How to Organize a Bottom Freezer
Short answer: No clue.
When the Mister and I were first married, stainless steel refrigerators were just coming into style. Appliances like stoves and ovens, I think, were still white. If they came in stainless steel, they were probably expensive and definitely not included in our new, builder basic 1100 square foot home. We bought a white side-by-side refrigerator, a Kenmore, and for the life of me I can’t remember what we did with it when we moved. We might have given it to a friend.
When we moved to this house, our standard size refrigerator dwarfed the room. We had to buy something counter depth if we planned to use the kitchen for activities like cooking, standing, and opening cabinets. I was thrilled. By God, this time I was going to have a fancy food cooler right off the runway, or where ever it is they reveal newly designed appliances. We bought a stainless steel French door/armoire refrigerator, which we now affectionately refer to as “that thing that blows.”
“Worst decision ever” for short. I’m sure many of you have a similar refrigerator, and I am sure many of you adore your bottom freezer. You’re crazy. Kidding! (AM I?)
Armoire refrigerators look nice. Theoretically, you have more room up top to store large trays of food. It’s nice to have all your food at eye level and if you have a narrow kitchen, like me, the small doors are a must. That said, this fridge gives me the fits.
- The left door never closes. You have to firmly shut the door; swinging it closed isn’t enough. We had to set the alarm to alert us when the door is open after we woke up to a thawed refrigerator one morning. None of the other refrigerators I’ve owned have come with doors alarms. Why? Because the doors shut.
- Although the width up top is nice, the counter depth never allows me to store much. I feel like I am always shifting things around to get a good fit.
- In order to see anything in the fridge or access the food, I have to open both doors. That wouldn’t be a problem if one of the doors shut properly.
- The freezer. My God, the freezer.
The bottom drawer is too deep to remain tidy.
The top drawer? The top drawer isn’t a top drawer. It’s a large basket (with an ice maker) that sits on two ledges. You slide the basket (and ice) along the ledges. No tracks, no rails. Just ledges. It doesn’t take a physicist to realize what will happen to the contents of a large, heavy basket allowed to slide on plastic ledges. The basket swings left or right depending on the hand you use. The contents get jostled. Ice always falls to the floor. Always. It’s a pain. So much so, we never slide the basket out. We just blindly pull out or push in food and ice as we need it. Hence, that mess above.

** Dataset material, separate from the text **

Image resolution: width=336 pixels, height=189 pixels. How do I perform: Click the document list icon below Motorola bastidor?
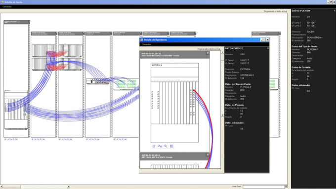[x=171, y=146]
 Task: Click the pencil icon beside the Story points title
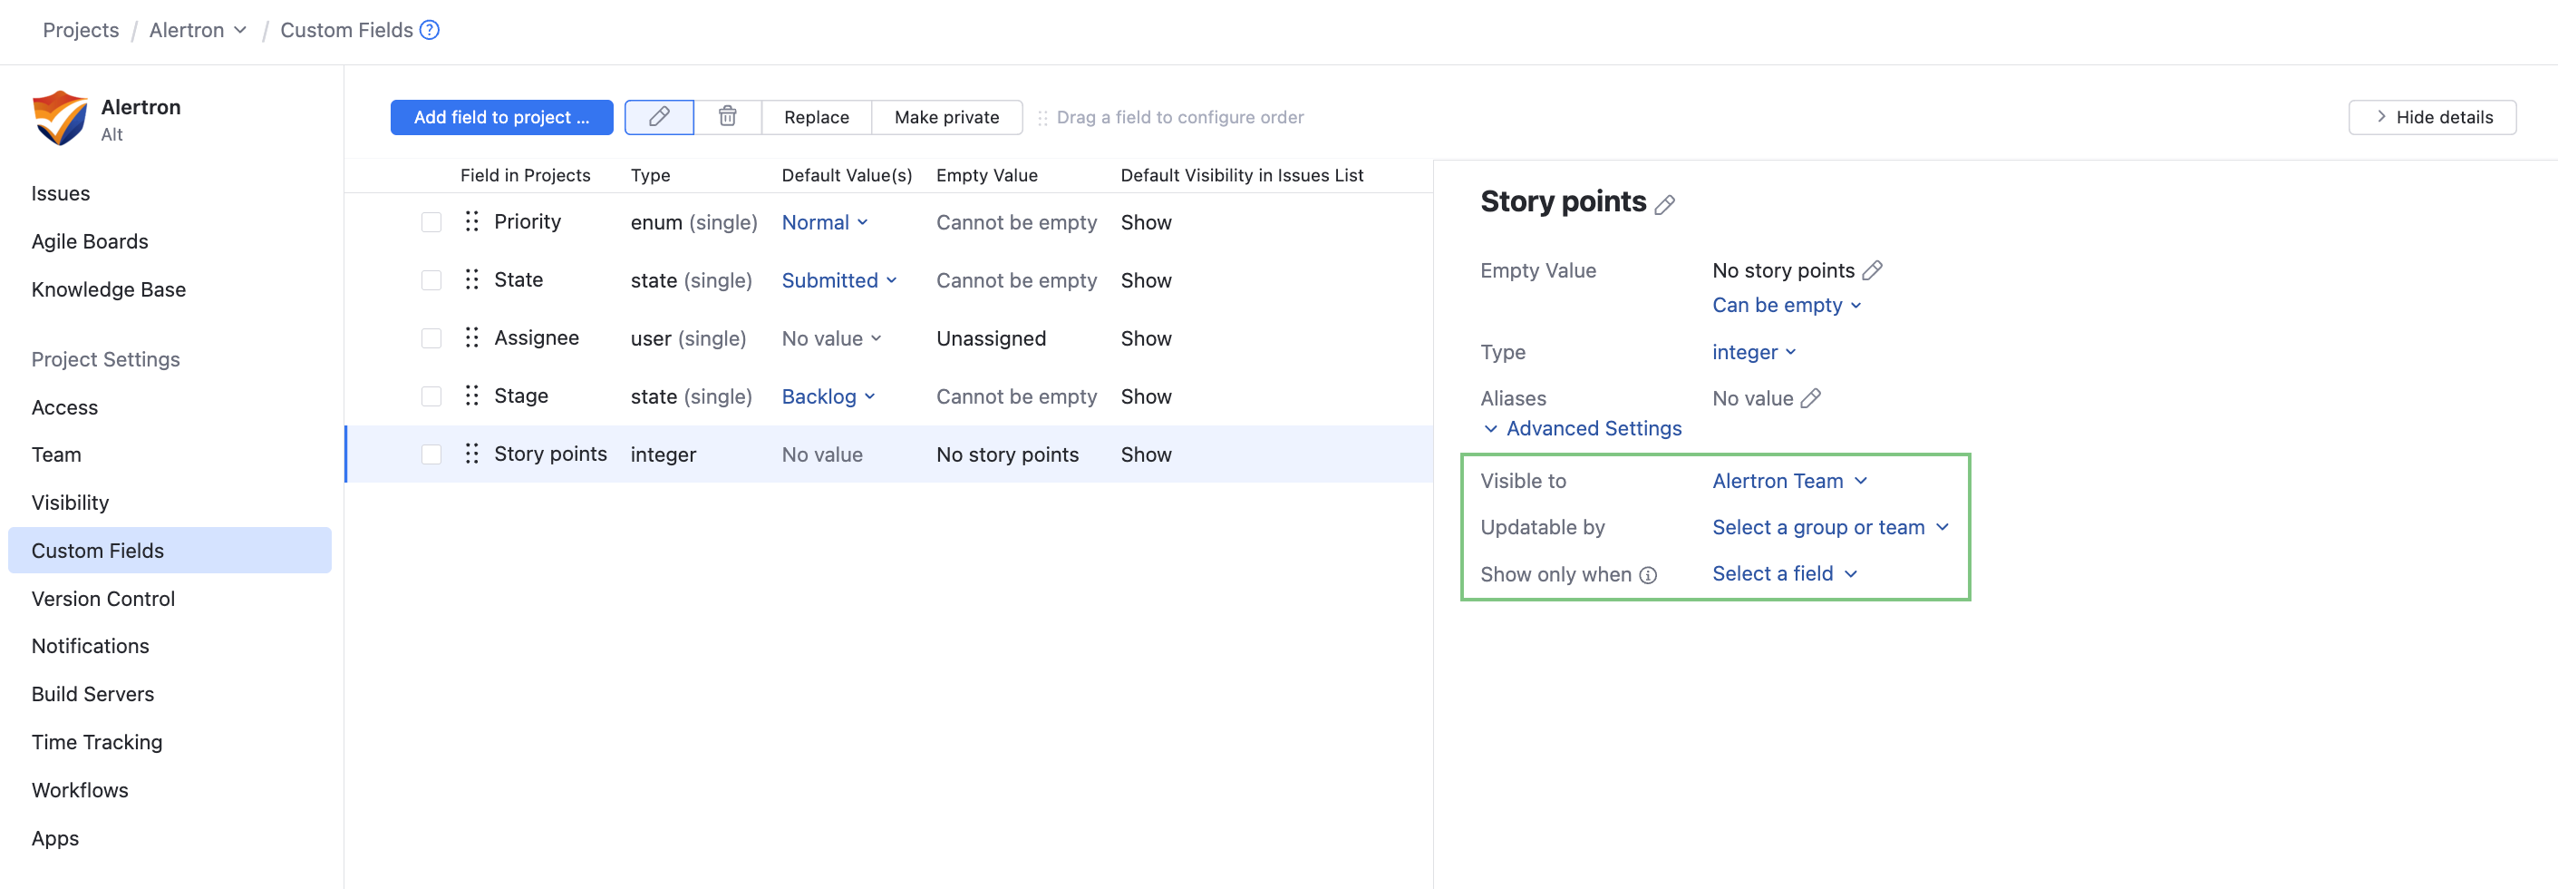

Which ended up on my counter for a super fast 30-minute purge. That’s the good thing about cleaning the freezer. Once you start, it’s not like you can get sidetracked. You’re working under a time constraint. Which brings me, in a round about way, to what I hate most about bottom freezers.
Yes, all freezers collect gunk at the bottom, even side-by-sides. But with side-by-sides, you need only remove the bottom basket to clean it out.
To clean out a bottom freezer–at least mine–you have to take it apart. That’s exactly what I want to do on a rainy Wednesday. #Sarcasm.
I used a broom to sweep out most of the gunk, which I picked up with a dust pan and tossed. Then I scrubbed down the interior and wiped down the top basket.
I wiped down the bottom basket and door, too. As you can see from the condensation forming, I was quickly running out of time. Luckily, I purged all the food first because putting the refrigerator back together almost killed me. Not physically, but I swear it almost broke me mentally. It was just like putting a drawer back in your dresser, only the drawer is twice as wide, three times as tall, and five times as heavy. Getting both sides on the track = total bear. But I did it!
I put all the fruits, vegetables, and random tub of unopened Cool Whip I do not for the life of me know why I own (must have bought it for a recipe?) in the top basket.
On the left bottom basket I have most of my flour. I have another large bag in a refrigerator in the garage. On the right I keep rice and meats, which I admit look meager. I will also keep chicken carcases there, which I save after roasting and then turn into stock.
Many people buy additional baskets to store foods inside their freezers, but I didn’t do that for a couple of reasons. One, I didn’t want to spend the money. Two, my freezer baskets have sloping sides, so if I bought straight-sided baskets I would not be utilizing all the available space.
I know some of you must be wondering what type of refrigerator I would like. Not the side-by-side. I can’t get anything to fit in those, either. This is going to sound crazy, but I really like the good ol’ fashioned top-freezer models. Of course, Smegs are pretty. But even the basic jobs you get at Sears are great, if you ask me. I have one in the garage, and I get so much use from it. The top freezer is much easier to organize and the fridge cabinet itself is cavernous. I feel like I could store a body in there and still have room for pickles. Something the neighbor with the loud music and even louder dog would be wise to consider.